The question is whether BYD, which has been in the car business for just five years, can manage what it's promising. Claims made at auto shows should be greeted with a healthy dose of skepticism, and when it comes to something as advanced as a plug-in hybrid, myriad problems could crop up. Plug-ins are similar to Toyota's (TM) popular Prius, with a small gasoline engine as well as an electric motor, but can also be recharged by plugging into a standard outlet. This offers far greater fuel economy but requires more sophisticated batteries. "Anyone can show a demonstration vehicle," says Menahem Anderman, president of Total Battery Consulting, which advises carmakers on electrics. "You need at least three or four years of testing before you can go into production."

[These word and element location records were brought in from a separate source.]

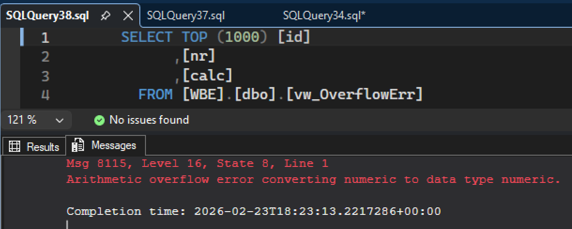Image resolution: width=572 pixels, height=229 pixels.
Task: Click the Completion time line
Action: 253,212
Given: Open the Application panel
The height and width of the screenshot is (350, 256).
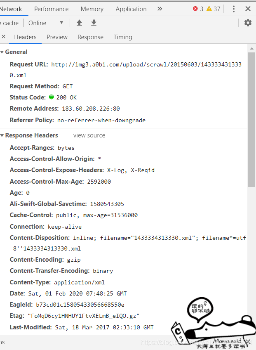Looking at the screenshot, I should point(131,9).
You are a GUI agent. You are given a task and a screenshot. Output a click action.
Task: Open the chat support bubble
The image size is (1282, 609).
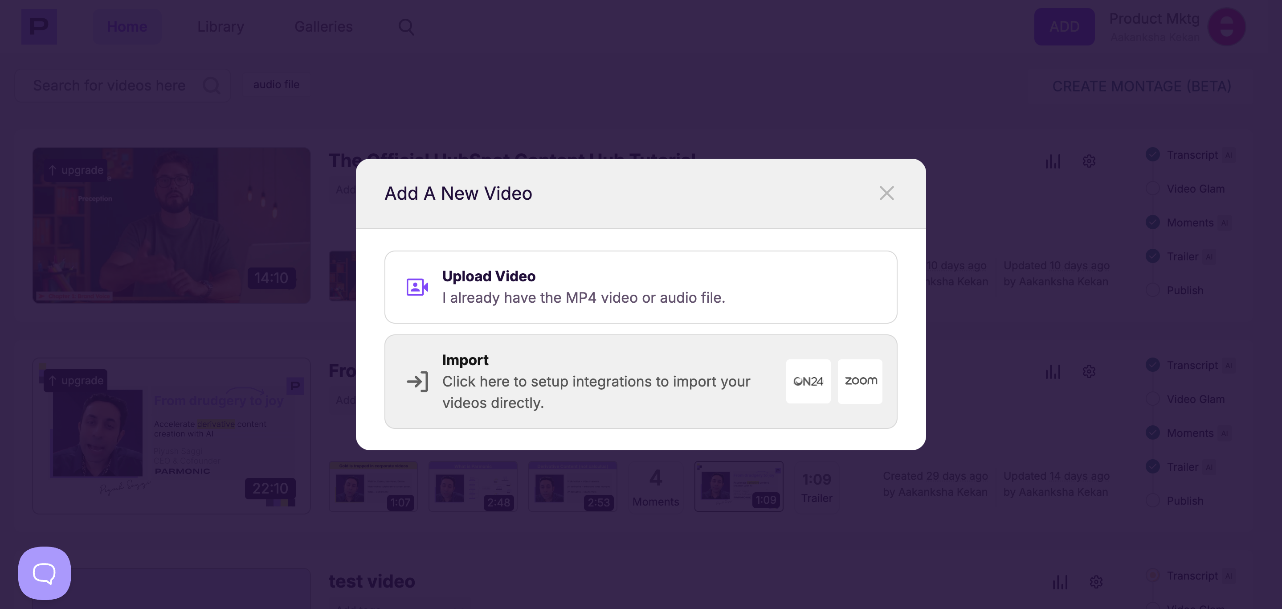coord(44,573)
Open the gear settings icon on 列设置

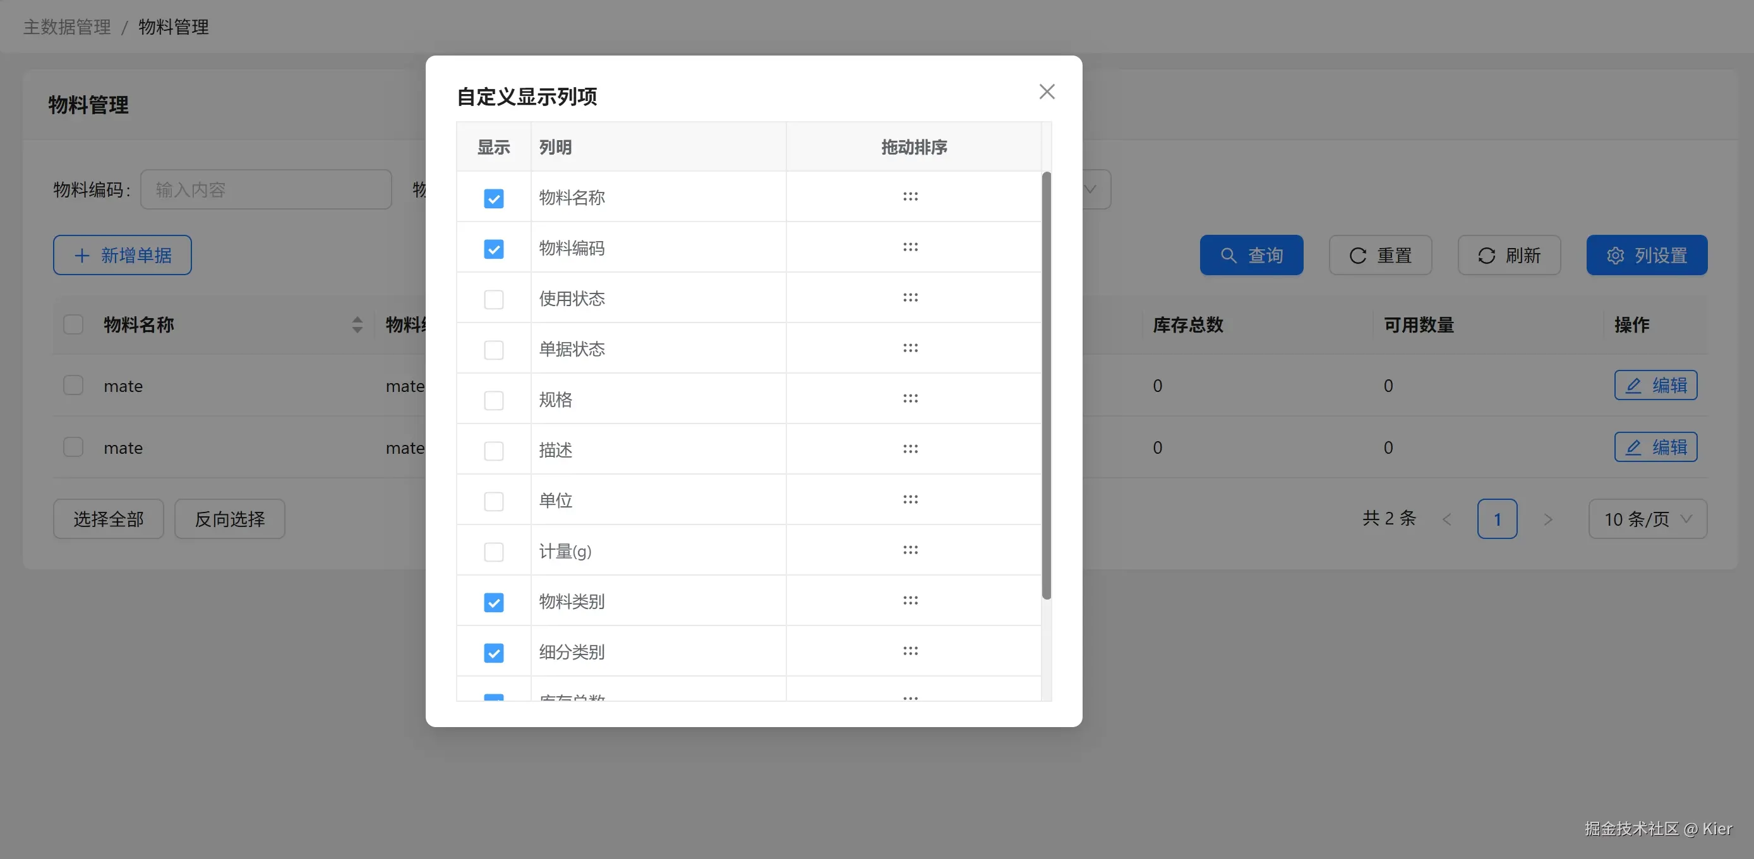click(x=1617, y=255)
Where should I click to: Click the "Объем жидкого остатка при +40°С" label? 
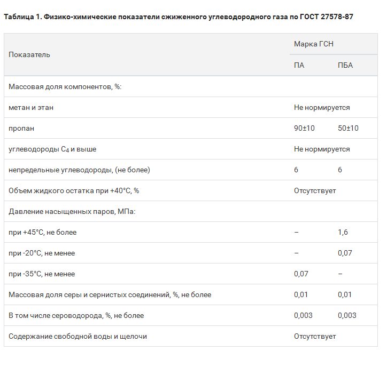[x=78, y=190]
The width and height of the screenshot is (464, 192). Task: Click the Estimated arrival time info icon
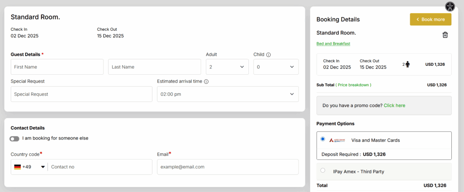pos(206,82)
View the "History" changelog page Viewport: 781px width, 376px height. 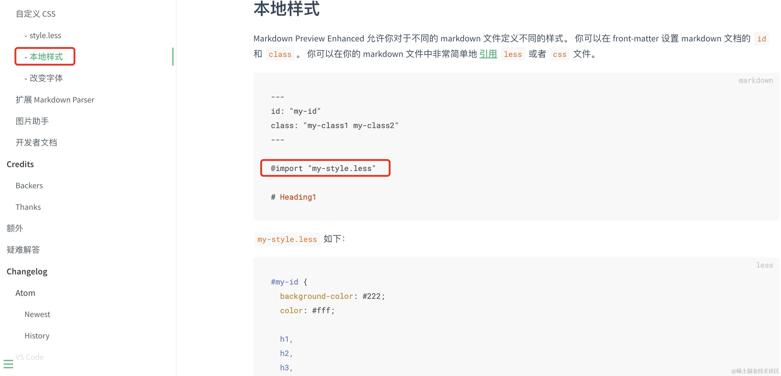(37, 335)
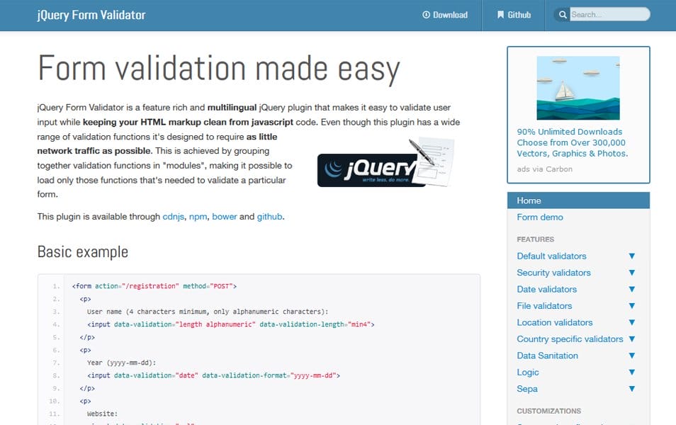
Task: Expand the Default validators section
Action: [631, 256]
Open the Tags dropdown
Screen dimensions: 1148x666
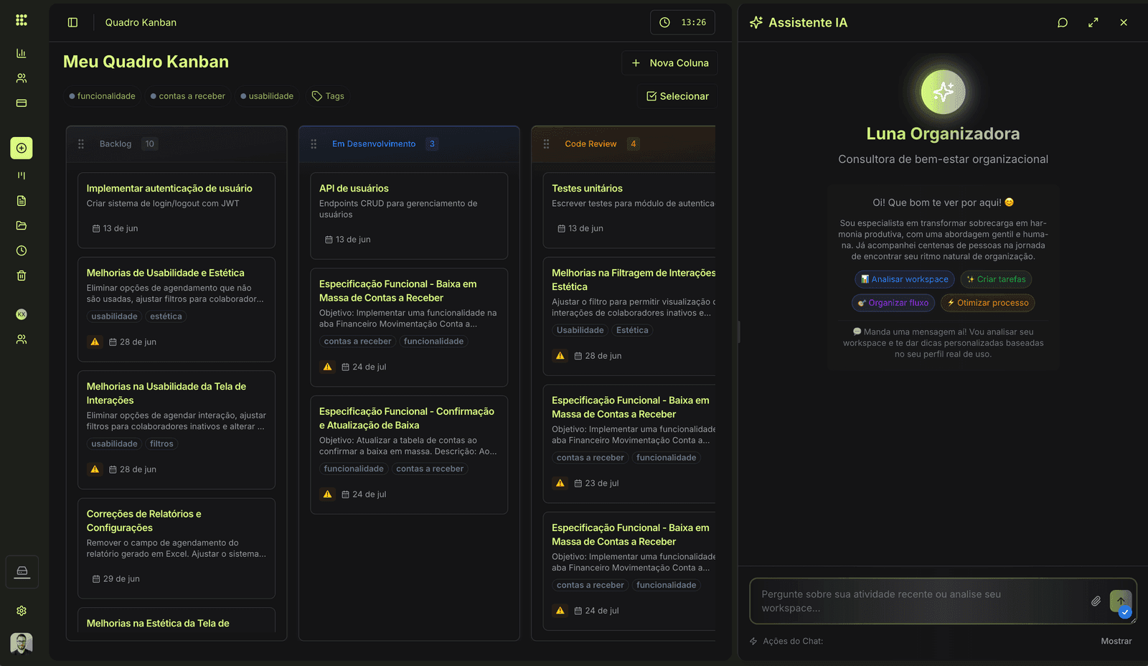point(327,95)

BYD swears it can deliver. Its parent is a top maker of batteries for cell phones and MP3 players. BYD has been developing hybrids and electric cars for four years and has a system that strings together about 100 small batteries into one pack. On the test track, BYD says, the F6DM can travel 60 miles on electric power before the gasoline engine must kick in to recharge, whereas GM says the Volt can go only about 40 miles before it needs the engine. The F6DM's battery can be fully recharged after plugging into an outlet for nine hours, BYD says, compared with six hours for the Volt.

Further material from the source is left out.